Looking at a new horizon - Dealing with change
Happy Friday, everyone! How are you doing? Did you start your weekend right? I am writing to you from my wooden table under the rooftop table of my room in Germany where I have a wonderful view of the trees while the sun is setting and the birds are singing - I have to admit, this is a magical place and working makes so much more fun with a view like that!
I arrived in Germany safe and sound yesterday evening. The travel by plane and train has been exhausting with all my baggage but I made it and have been relieved when I sat in my mum's car after six hours from Helsinki over Copenhagen to Germany. My feelings have been a wild mixture of grief, happiness, tiredness and many other emotions I couldn't really process. I went to sleep in my cold bed feeling like a stranger at my once so-called home, but I slept tight.
This morning I woke up to the sound of the birds and a sunny sky, and when I opened my window and let the fresh summer air inside, I felt more motivated than I expected. I turned on some music, prepared myself a fruit bowl and started to rearrange my furniture, sorting and getting rid of stuff and clean my life. 12 hours later I am now sitting at my desk, feeling really cosy and happy in my little hole - and more like a resident than a stranger. Getting rid of old things and recreating your own space makes it easier to start anew.
Last night I was trying to find words to describe the feeling inside me which I had since I arrived. Then I realised what would describe it best: It feels like an old childhood memory or an old familiar dream you had over and over again in the past. Everything seems so familiar, the smell in the air, the sounds and faces. It feels surreal, and still - it is reality. I feel like I will wake up any moment and be back where I came from, but I won't. I guess sometimes the brain needs some time to adjust to a new situation and to process experiences and impressions, and I just have to be patient until things will feel less spaced out.

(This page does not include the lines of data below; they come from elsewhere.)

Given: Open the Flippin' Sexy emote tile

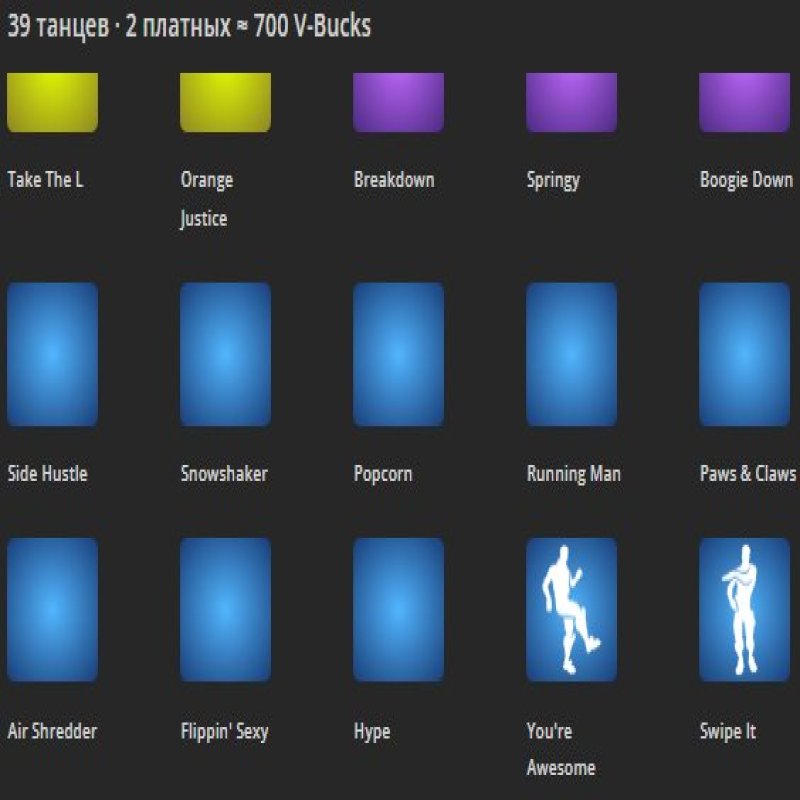Looking at the screenshot, I should click(225, 610).
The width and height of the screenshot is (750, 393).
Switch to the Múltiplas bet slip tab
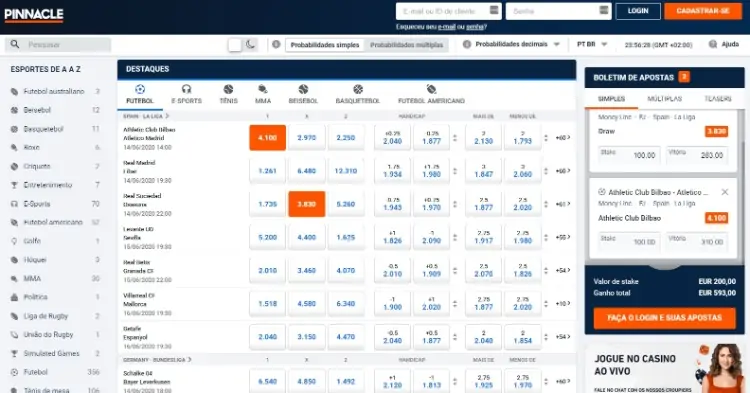pyautogui.click(x=664, y=98)
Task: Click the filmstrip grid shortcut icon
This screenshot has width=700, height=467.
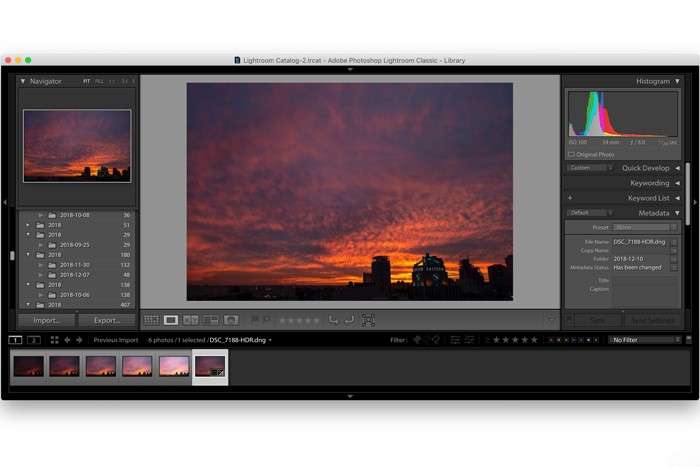Action: click(54, 340)
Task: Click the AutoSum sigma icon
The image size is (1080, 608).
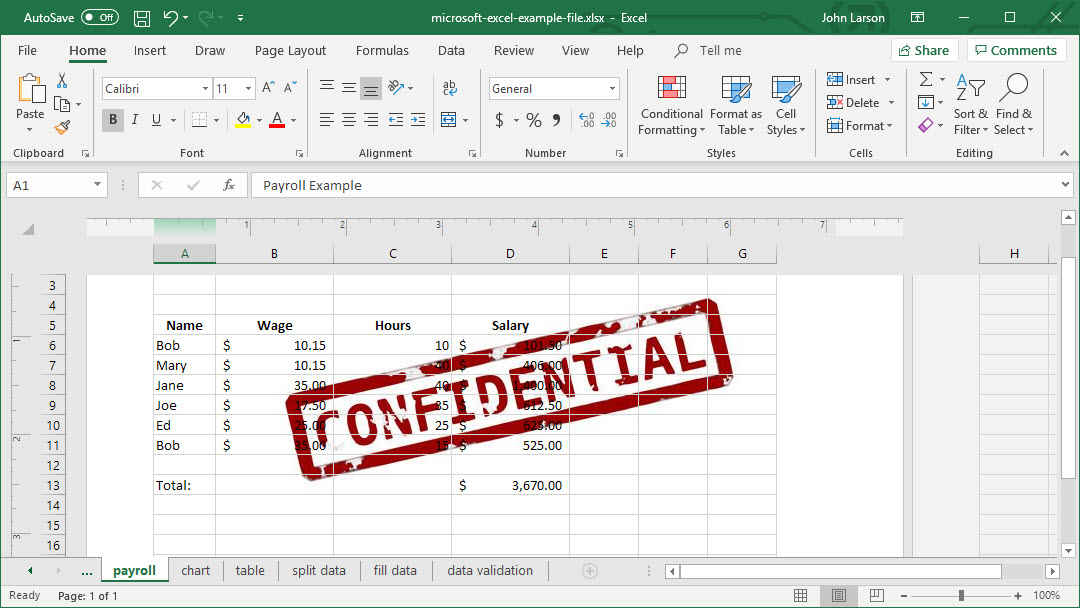Action: (926, 80)
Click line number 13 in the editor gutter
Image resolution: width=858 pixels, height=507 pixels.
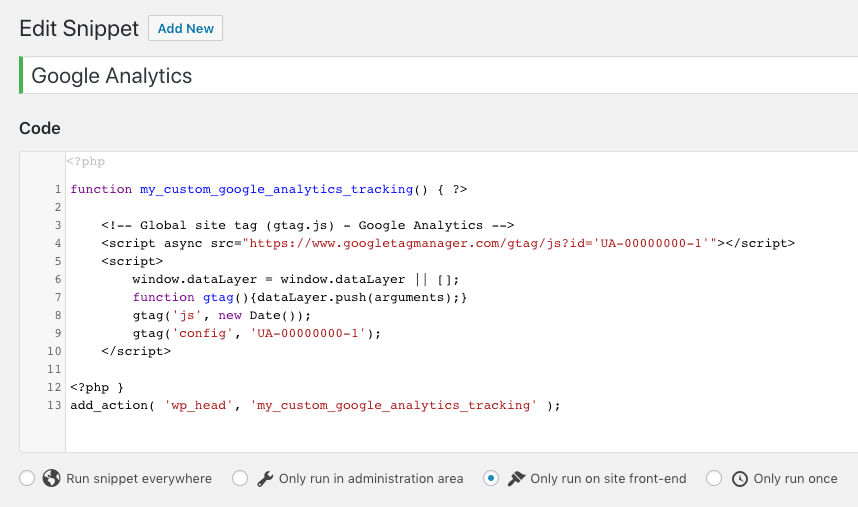coord(55,405)
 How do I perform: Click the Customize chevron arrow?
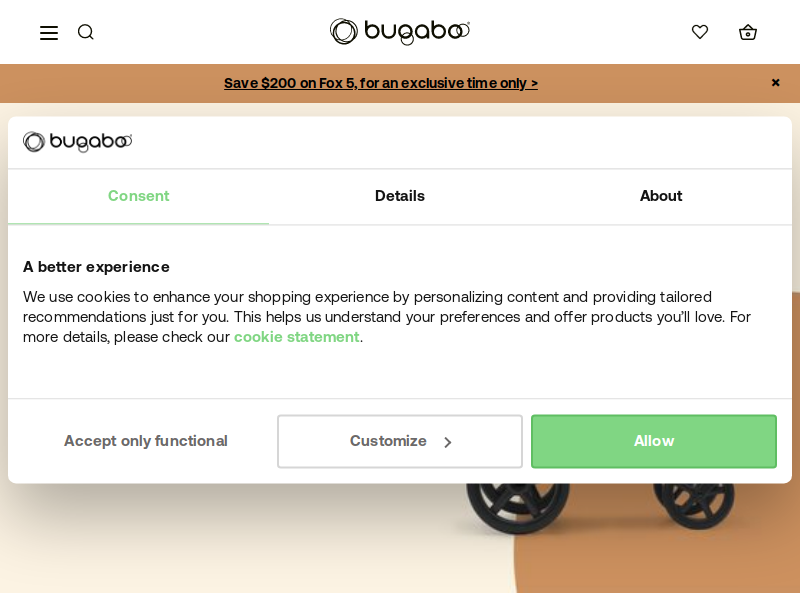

I had plenty of time to prepare myself mentally for my return, and so I did. I did prepare for this feeling of being lost and I am fighting with all of my heart against the dark pull which wants to take me into that deep sad hole. I know being sad and crying won't change my situation, and I already grieved and cried enough. Instead, I already prepared a plan in Finland for my time back in Germany. Work prevents unnecessary overthinking, keeping me busy helps me to focus on the future and the positive things in the present moment. And let's be honest - I have been living in the past for so long, and it never brought me where I wanted to be! So for once, I try to take the advice to look back to memories with a smile and then move on. Of course, there will be moments when I cry and when I desperately want to go back, yes - especially nights make me feel lonely, and that's okay. As long as I keep looking at the new horizon! Before I left Finland a dear person said to me "See it as a trip, and the next one is already on the horizon!" - I recall those word over and over again when I feel like breaking. He has been right, these things are just temporary, change comes every once in a while. But it means that we get one step closer to our goal, one step closer to where we want to be! This is just a temporary stop before we move on.
So although I still have this rock sitting on my chest making it hard to breathe, I keep walking. I adjust to the new situation, and keep looking at the horizon, because one day the sun will be setting over the place I want to be, and I will see it - and then I am almost there!